Recent data from the Clean Energy Manufacturing Analysis Center report, based on data from BNEF Desktop Portal 2016, shows that 43.7 GWh of battery capacity is fully commissioned with another 11.8 GWh partially commissioned and 42.5 GWh under construction (mostly from Tesla). In all, 98.0 GWh of capacity will be available in the next few years.

Image source: Automotive Lithium-ion Cell Manufacturing: Regional Cost Structures and Supply Chain Considerations report from the Clean Energy Manufacturing Analysis Center.

What's crazy is that may leave the industry oversupplied for many years to come. The same report estimates that electric vehicle demand for lithium ion batteries won't hit today's capacity level until 2020. And by then the market may have twice as much supply as it needs.

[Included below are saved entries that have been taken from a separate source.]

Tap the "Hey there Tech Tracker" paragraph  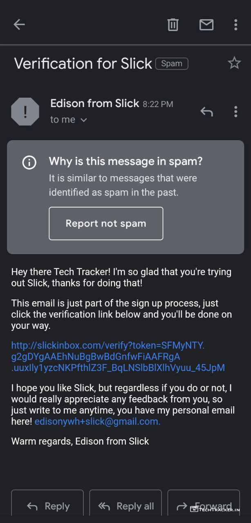click(121, 277)

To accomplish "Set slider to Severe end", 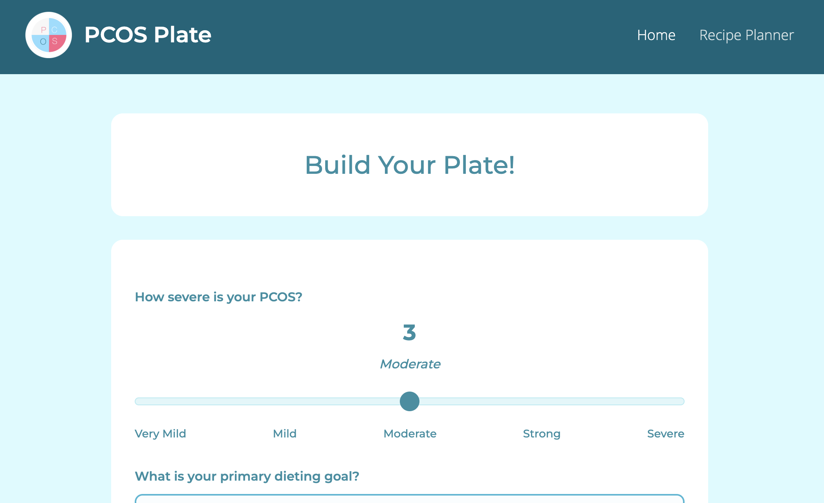I will tap(681, 401).
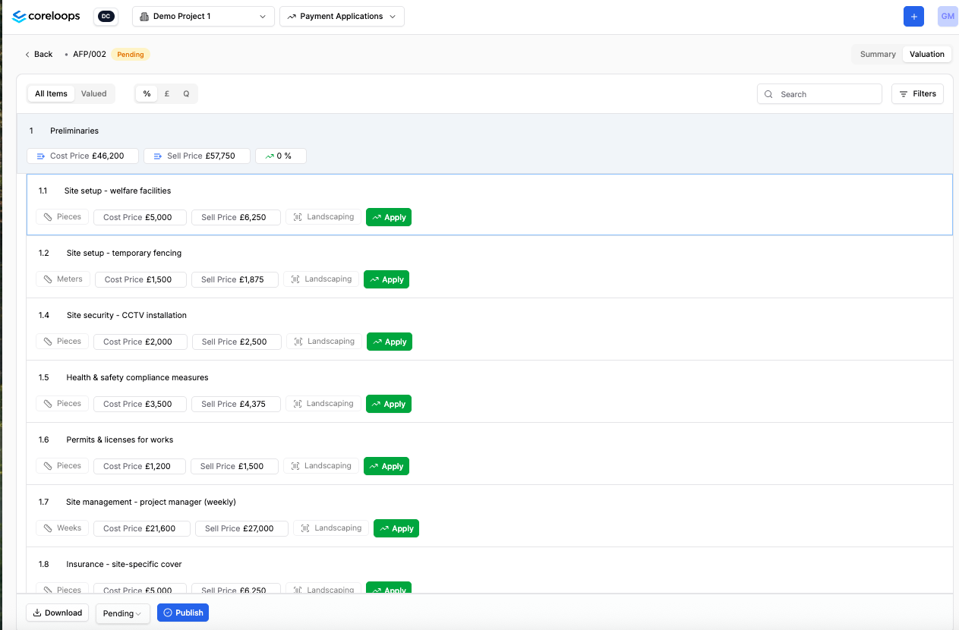Click the Landscaping tag on item 1.4
Viewport: 959px width, 630px height.
pyautogui.click(x=325, y=342)
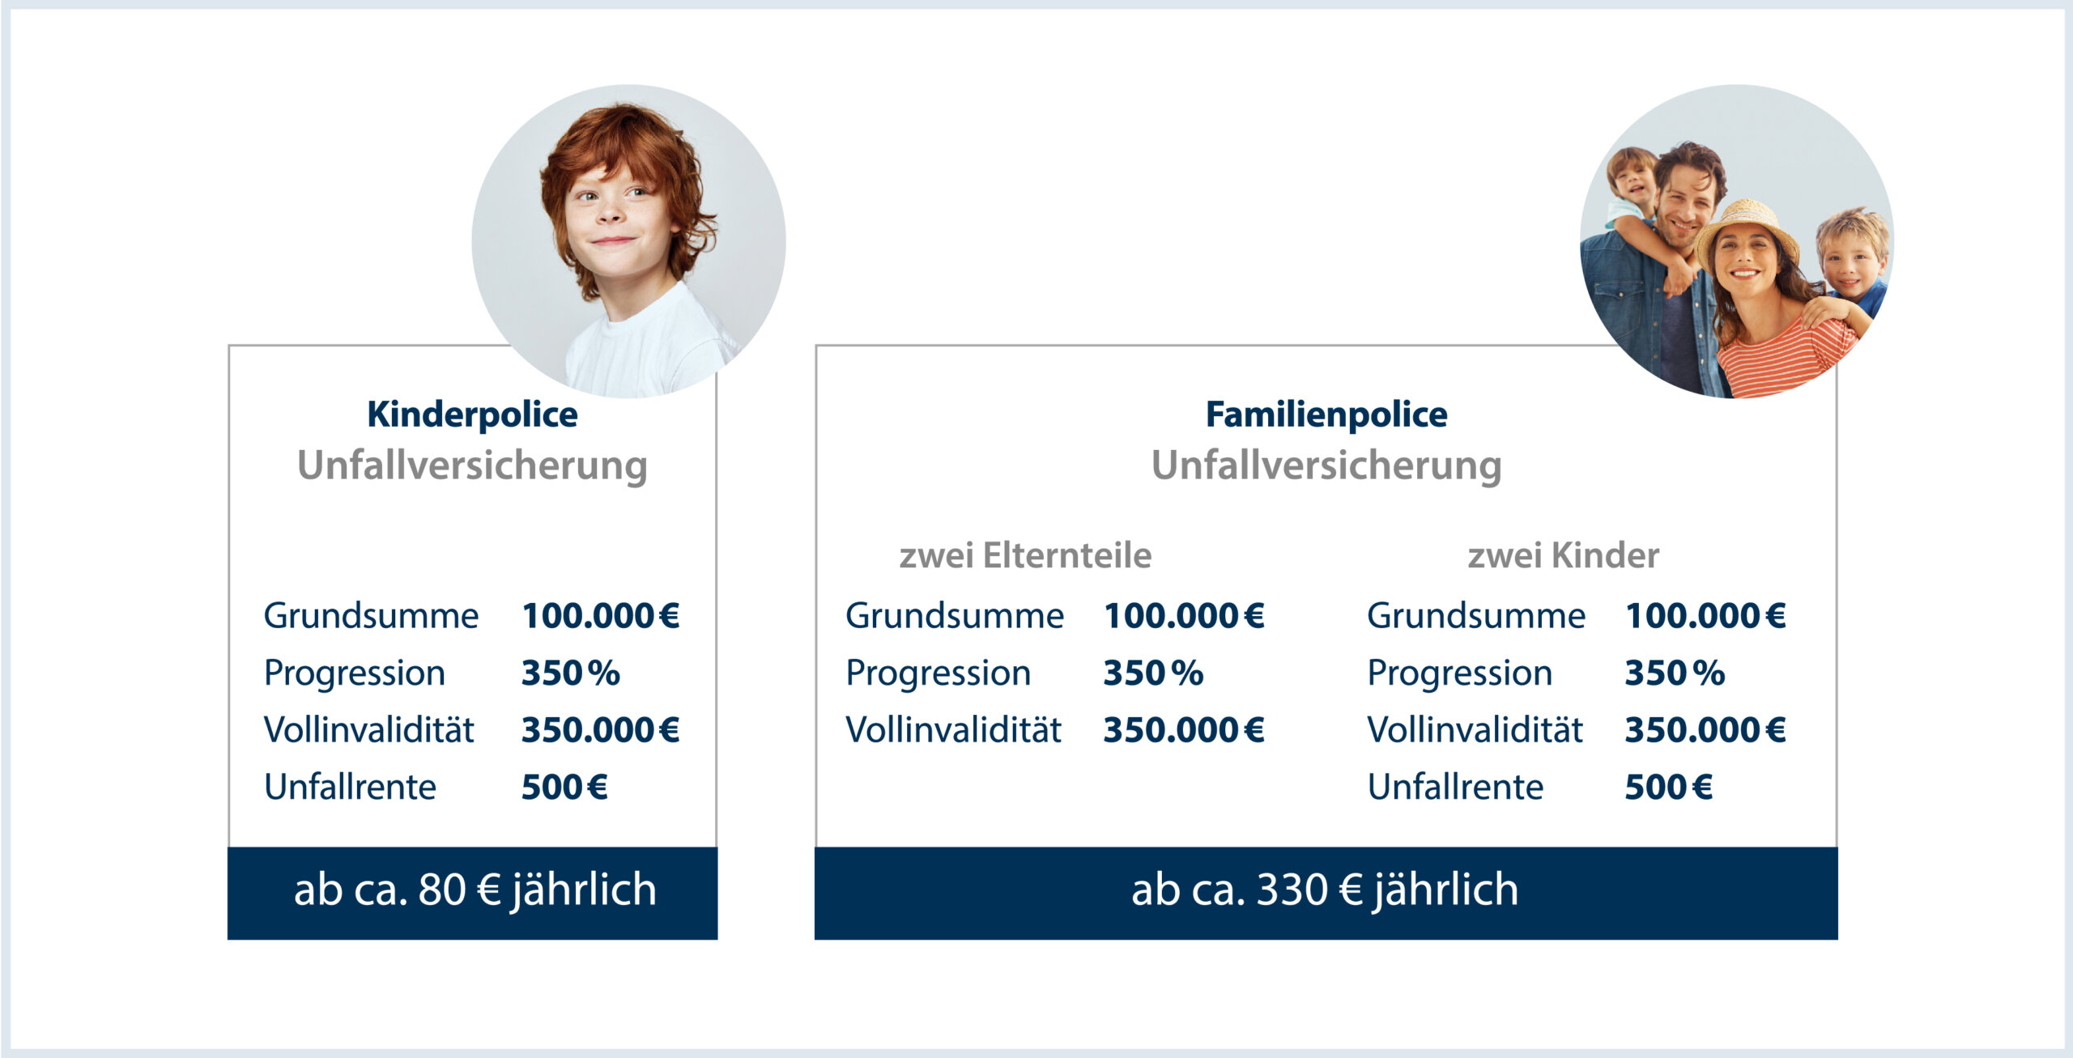The width and height of the screenshot is (2073, 1058).
Task: Click the red-haired boy's round photo
Action: pos(628,241)
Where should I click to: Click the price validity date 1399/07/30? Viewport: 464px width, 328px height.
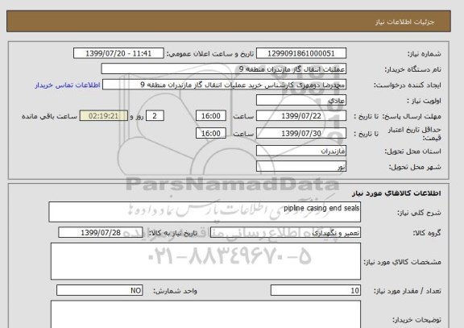301,133
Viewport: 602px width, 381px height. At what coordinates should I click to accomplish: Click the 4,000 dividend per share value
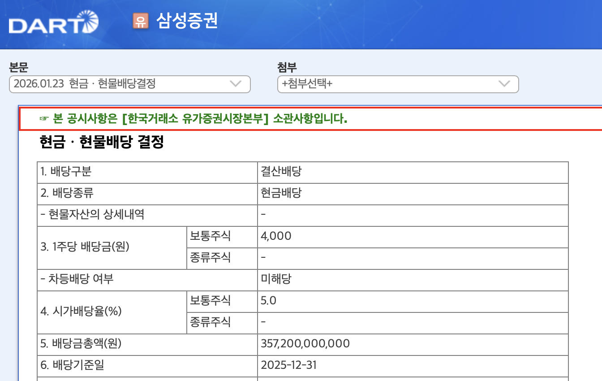276,236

Image source: Automotive Lithium-ion Cell Manufacturing: Regional Cost Structures and Supply Chain Considerations report from the Clean Energy Manufacturing Analysis Center.

To put these capacity numbers into perspective, 98.0 GWh of batteries would be enough to build 1.63 million Tesla Model 3s with a 60 kWh battery annually (reportedly the biggest size in a base model Model 3). Some of the additional supply could go to energy storage, but that's a tiny market with 221 MW installed in the U.S. last year.

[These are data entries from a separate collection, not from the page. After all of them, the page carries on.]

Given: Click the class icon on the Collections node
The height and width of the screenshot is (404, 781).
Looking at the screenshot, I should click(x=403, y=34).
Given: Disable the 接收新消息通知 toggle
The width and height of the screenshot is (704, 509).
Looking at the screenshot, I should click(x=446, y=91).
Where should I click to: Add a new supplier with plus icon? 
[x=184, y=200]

What this means for the future of batteries

There's a lot of hype around how quickly energy storage and electric vehicles could grow. But it looks like the battery capacity that would serve these markets is already growing faster than the end markets themselves. Unless there are millions of EVs built annually by 2020, I think there's going to be massive oversupply in the market.

That's great for companies buying batteries, like General Motors, Stem, SunPower, VW, etc. But if the solar industry is any indication, the companies making batteries will be stuck in a price war with competitors who are just trying to keep factories running. That'll lead to even more downward pressure on prices, which again is good for end product manufacturers.

The battery market will be fascinating to watch over the next five years, but if the adjacent solar industry is any indication, I would want to invest in companies buying batteries and putting them to work, not companies building out capacity that may see prices fall every year for the next decade.